It is the story of the closure of African American schools that
were loved by their students, built scholastic and athletic pride,
and were the core of their communities.
Thanks to a
partnership of the Texas Council for the Humanities, the Texas Association
of Developing Colleges, and the Texas African American Heritage
Organization, this unique part of East
Texas history is being recorded for future scholars to study.
On a recent Saturday afternoon in Hawkins, former teachers and students
of black schools in Hawkins and Big Sandy shared their reactions
to the 1954 decision and the resulting changes which characterized
integration in East Texas.
Many of the memories came from oral histories assembled by Jarvis
Christian College students.
Before integration, Big Sandy's Excelsior Elementary School stretched
beyond grade school to the tenth grade, requiring those who hoped
to graduate to attend a succession of schools in nearby towns.
In 1965, a consolidated black high school, Fouke-Hawkins, with its
sixteen teachers, three bus drivers, and a dietitian, provided the
impetus for the construction of new school, called Southside. Although
it was segregated, its existence anticipated integration.
Thirteen years after the Supreme Court¹s decision, Big Sandy and
Hawkins were integrated into a new school system made up of Southside,
Hawkins Elementary, Hawkins Middle School and Hawkins High School.
As desegregation came to the two communities, the process was peaceful,
as contrasted with other schools in the South, but it brought complex
changes in the black communities, the loss of respected black teachers,
and the end to long-established traditions.
For black students,
the merger with white schools meant "a loss in close relationships
with teachers who were our role models," said Clara Kay. "Our language
and customs changed in one year,"she said.
Mrs. Kay recalled
that her school days in a black school started with the pledge of
allegiance, and the Lord's Prayer. "We had hand-me-down books from
the white schools, but we had a positive outlook and some wonderful
teachers who inspired us," she said.
Anthony Porter said he had mixed emotions about integration, but
"it turned out to be a period of enlightenment and exploration."
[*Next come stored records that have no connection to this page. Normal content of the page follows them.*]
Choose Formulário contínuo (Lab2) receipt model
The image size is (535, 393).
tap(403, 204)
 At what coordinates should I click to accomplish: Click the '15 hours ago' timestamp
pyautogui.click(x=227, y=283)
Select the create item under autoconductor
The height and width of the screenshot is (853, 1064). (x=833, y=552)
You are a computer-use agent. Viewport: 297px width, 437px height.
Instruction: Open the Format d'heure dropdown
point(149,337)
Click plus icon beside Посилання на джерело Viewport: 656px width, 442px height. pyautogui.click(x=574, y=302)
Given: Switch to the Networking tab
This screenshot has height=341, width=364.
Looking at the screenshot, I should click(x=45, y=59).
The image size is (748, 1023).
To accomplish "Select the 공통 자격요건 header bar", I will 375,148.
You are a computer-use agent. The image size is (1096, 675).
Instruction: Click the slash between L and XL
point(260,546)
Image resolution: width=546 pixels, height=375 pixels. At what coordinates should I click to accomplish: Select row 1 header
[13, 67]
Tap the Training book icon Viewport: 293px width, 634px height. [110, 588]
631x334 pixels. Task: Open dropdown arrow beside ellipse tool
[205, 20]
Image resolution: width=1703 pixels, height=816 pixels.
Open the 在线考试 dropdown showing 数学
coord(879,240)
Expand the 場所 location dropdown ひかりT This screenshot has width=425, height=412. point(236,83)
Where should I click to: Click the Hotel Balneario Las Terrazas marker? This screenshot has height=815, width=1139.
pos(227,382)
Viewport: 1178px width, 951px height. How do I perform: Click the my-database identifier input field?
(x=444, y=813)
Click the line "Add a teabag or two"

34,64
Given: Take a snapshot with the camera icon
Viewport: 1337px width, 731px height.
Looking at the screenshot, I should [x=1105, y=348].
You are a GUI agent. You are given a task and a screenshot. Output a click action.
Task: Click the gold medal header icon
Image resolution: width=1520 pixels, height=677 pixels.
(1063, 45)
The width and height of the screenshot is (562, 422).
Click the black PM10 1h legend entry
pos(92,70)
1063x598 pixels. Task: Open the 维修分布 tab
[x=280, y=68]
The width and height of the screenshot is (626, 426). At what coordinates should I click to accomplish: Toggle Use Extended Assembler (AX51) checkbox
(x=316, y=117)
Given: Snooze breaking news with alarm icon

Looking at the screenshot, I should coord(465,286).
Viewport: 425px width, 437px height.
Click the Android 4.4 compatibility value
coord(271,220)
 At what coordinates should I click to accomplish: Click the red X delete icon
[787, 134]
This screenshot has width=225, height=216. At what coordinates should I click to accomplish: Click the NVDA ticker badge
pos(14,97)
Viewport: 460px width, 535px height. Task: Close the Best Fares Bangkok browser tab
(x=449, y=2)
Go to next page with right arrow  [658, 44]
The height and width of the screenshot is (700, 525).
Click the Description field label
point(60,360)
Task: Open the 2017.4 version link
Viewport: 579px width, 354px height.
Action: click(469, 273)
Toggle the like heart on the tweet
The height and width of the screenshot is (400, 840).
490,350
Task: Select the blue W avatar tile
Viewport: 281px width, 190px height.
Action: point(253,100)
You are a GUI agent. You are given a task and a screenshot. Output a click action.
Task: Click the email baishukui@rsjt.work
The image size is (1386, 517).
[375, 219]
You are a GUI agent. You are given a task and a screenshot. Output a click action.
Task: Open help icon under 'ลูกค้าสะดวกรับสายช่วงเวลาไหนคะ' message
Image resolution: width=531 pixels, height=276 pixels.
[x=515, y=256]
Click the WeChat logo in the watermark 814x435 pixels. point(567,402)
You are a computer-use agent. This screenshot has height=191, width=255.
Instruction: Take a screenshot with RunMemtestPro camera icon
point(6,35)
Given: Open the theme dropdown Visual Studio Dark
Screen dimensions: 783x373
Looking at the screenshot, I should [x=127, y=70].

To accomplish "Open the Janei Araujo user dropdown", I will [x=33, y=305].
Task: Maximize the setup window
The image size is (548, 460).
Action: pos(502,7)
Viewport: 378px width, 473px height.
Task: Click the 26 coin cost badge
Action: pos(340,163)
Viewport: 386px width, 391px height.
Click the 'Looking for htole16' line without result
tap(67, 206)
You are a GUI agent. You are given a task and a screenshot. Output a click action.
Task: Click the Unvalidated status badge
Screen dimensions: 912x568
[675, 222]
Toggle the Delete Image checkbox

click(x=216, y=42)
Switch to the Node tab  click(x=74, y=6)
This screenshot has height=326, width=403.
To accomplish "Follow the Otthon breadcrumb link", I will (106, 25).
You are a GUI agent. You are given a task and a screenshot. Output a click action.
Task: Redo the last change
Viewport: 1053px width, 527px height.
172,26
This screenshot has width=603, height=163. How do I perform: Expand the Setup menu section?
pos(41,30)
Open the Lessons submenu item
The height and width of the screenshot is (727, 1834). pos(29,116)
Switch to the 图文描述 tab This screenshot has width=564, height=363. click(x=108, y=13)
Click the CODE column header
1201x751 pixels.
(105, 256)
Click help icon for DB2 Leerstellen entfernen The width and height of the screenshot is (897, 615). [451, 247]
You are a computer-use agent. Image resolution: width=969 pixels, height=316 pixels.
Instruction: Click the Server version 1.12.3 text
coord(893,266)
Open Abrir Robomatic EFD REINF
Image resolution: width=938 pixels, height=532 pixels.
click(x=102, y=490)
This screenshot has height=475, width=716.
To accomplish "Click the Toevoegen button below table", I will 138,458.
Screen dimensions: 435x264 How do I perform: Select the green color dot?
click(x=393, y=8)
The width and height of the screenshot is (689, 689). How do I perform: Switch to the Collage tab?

He said he and his fellow students were "afraid of losing friends
and our traditions, afraid of keeping up with white students, and
afraid of making the grade." Like Kay and Withell Hall, another
black student who grew up in the fifties and sixties, Porter bemoaned
the loss of black teachers who had a strong bond with black students
and their parents. "In those days, if you didn't know a Bible verse,
you had a date with a willow switch you cut yourself," said Porter.
The oral histories collected by Jarvis
Christian College are touchstones for Hawkins and Big Sandy
and, hopefully, similar memories will be gathered in other East
Texas communities.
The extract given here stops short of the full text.